It is well known that naturally occuring networks can have different structures: for example, every node may be connected to a fixed number of neighbors, or additional connections to "distant" nodes may create a "small-world" structure, or some nodes may be connected to far more nodes than others, as in a "scale-free" or power-law structure (see figure).
Network structure is presumed to be important in determining behavior: for example, how fast information propagates and ability to evolve. But how do you do controlled experiments on the properties of different structures? The problem is that the networks like the Internet and ecological networks can't be easily changed.
In a beautiful series of experiments, Michael Kearns, Siddharth Suri, and Nick Montfort took a class of undergraduate students and asked them to solve various graph coloring problem. In each experiment, each of a set of students was connected (by computer) with other students in some network, and was then asked to select a color for his/her node that was different from those of his/her neighbors. This process continued until the graph coloring problem was "solved," meaning that a consistent set of colors was assigned.

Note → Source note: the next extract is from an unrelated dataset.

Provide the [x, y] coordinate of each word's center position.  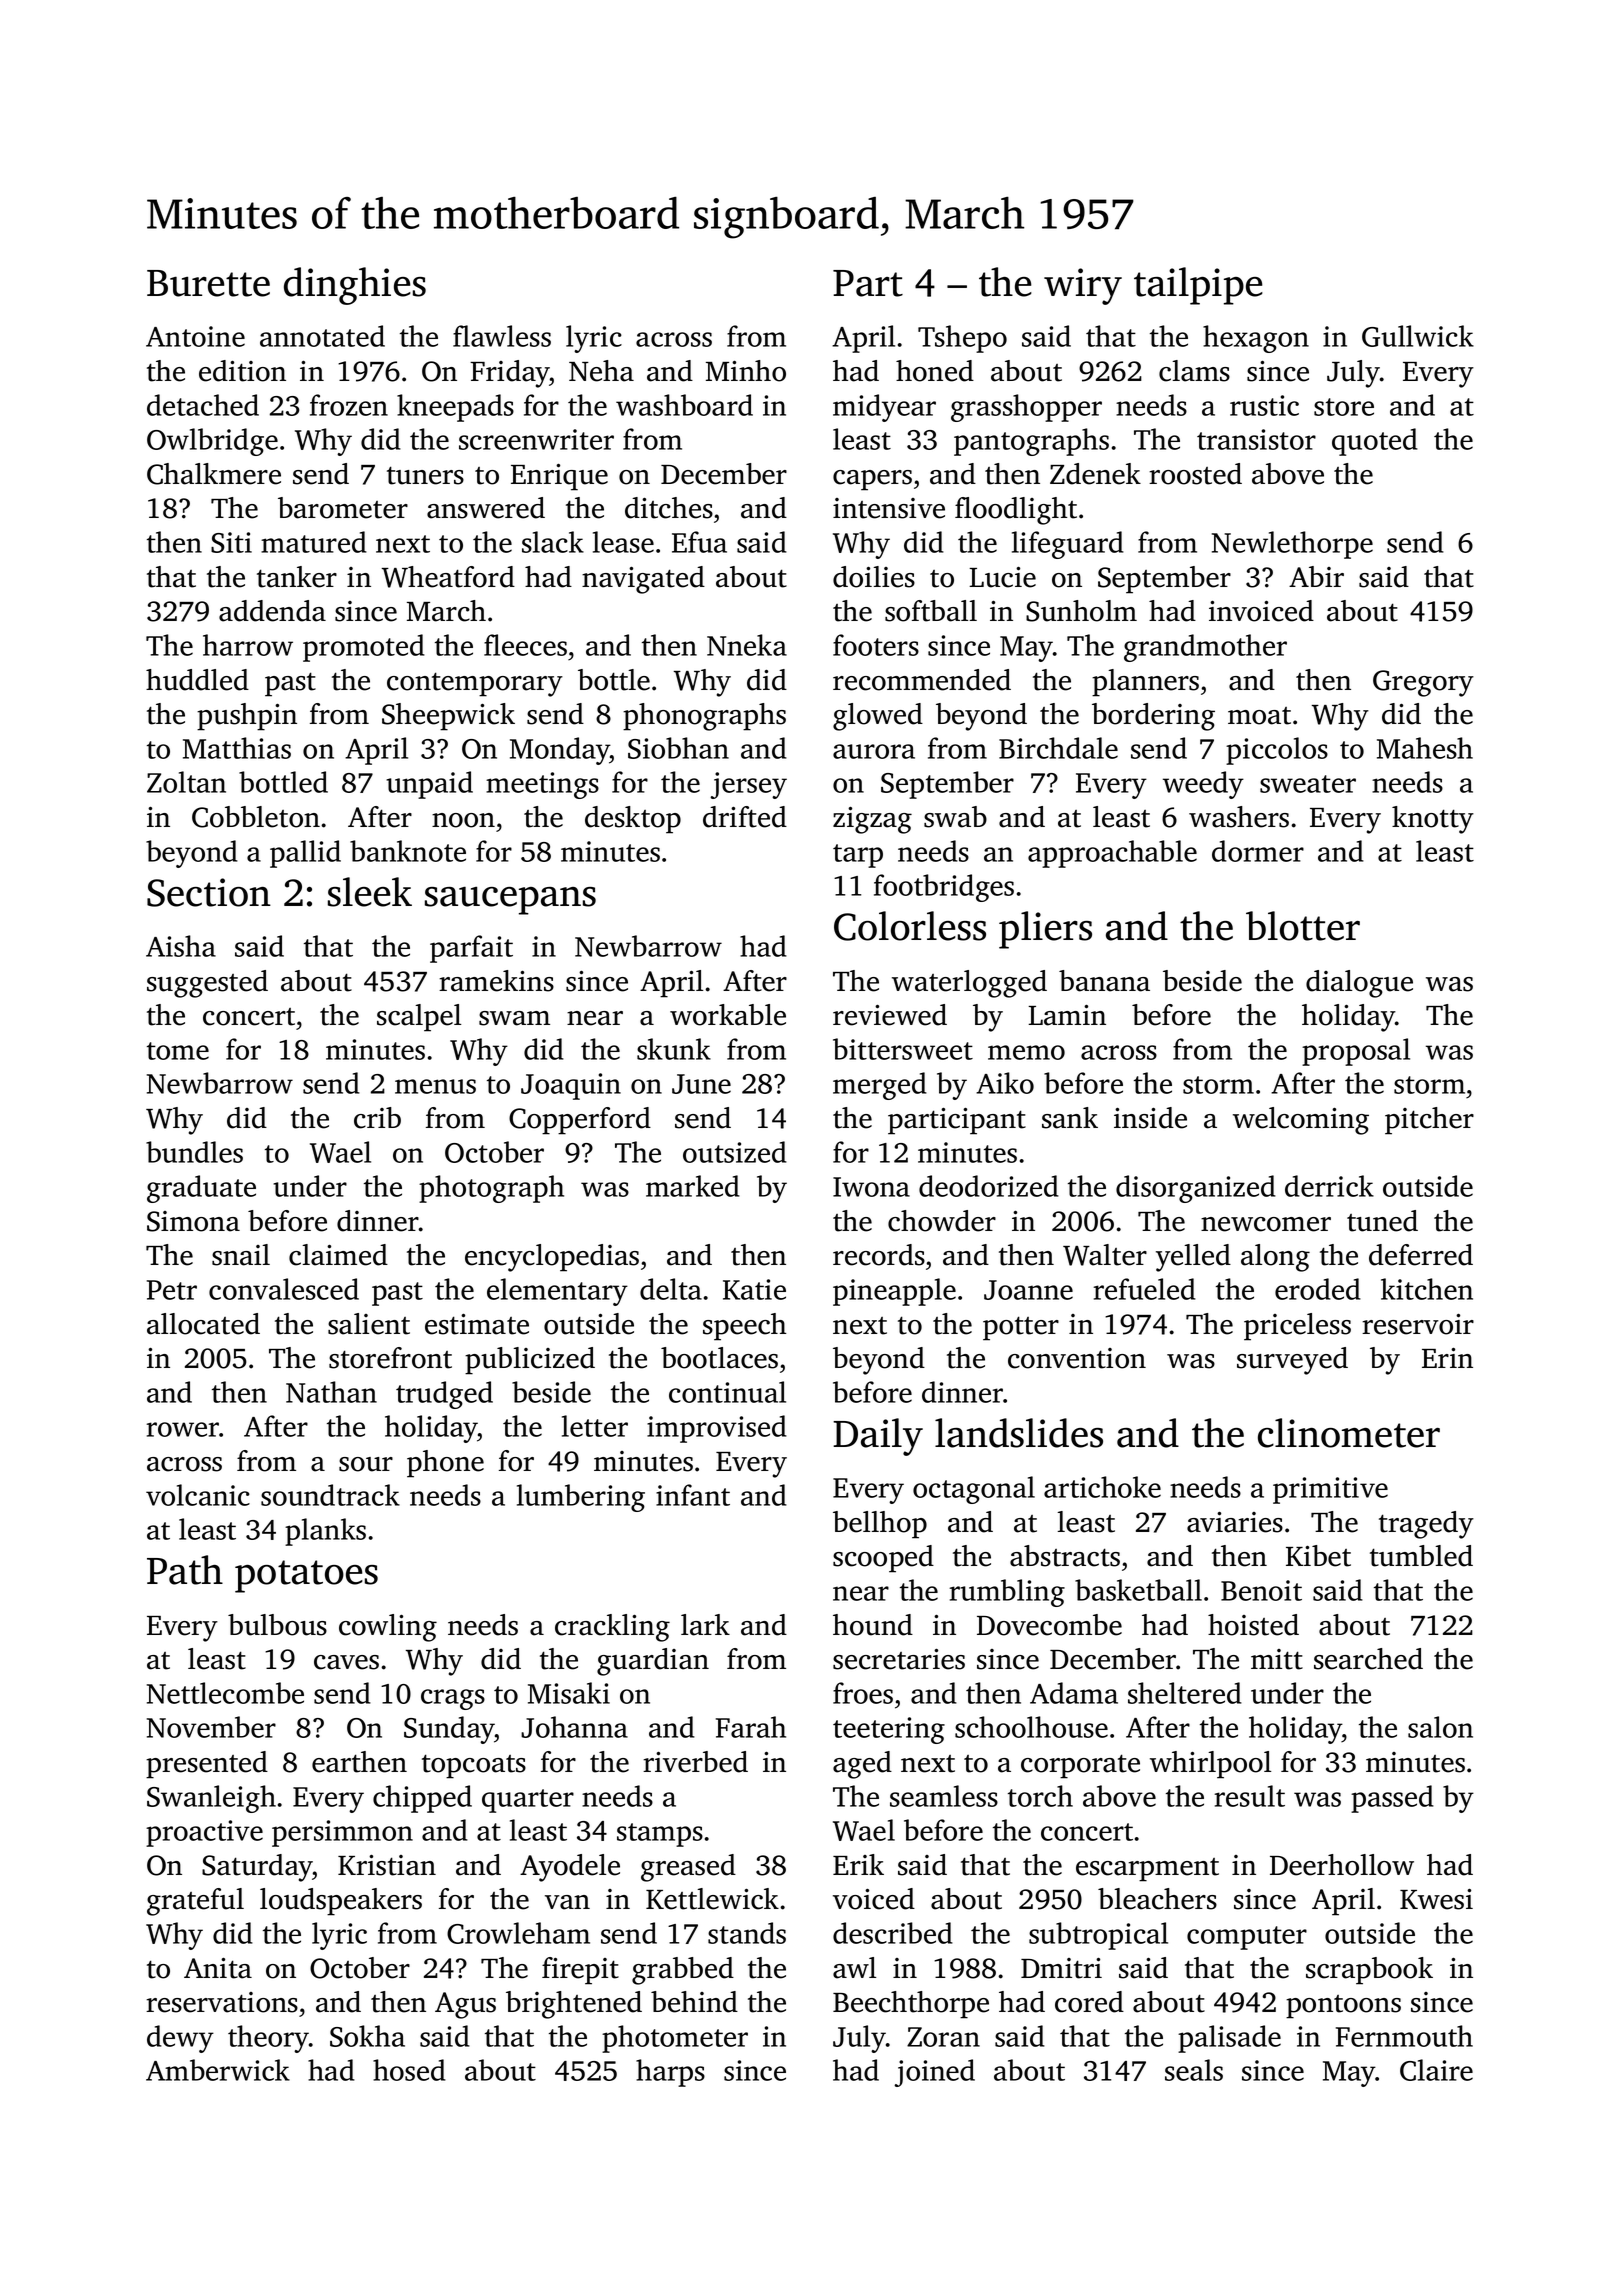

The authors found that the time to solution varied greatly according to both the network structure and the amount of information provided about neighbors. The abstract:
Theoretical work suggests that structural properties of naturally occurring networks are important in shaping behavior and dynamics. However, the relationships between structure and behavior are difficult to establish through empirical studies, because the networks in such studies are typically fixed. We studied networks of human subjects attempting to solve the graph or network coloring problem, which models settings in which it is desirable to distinguish one's behavior from that of one's network neighbors. Networks generated by preferential attachment [i.e., scale-free] made solving the coloring problem more difficult than did networks based on cyclical structures, and "small worlds" networks were easier still. We also showed that providing more information can have opposite effects on performance, depending on network structure.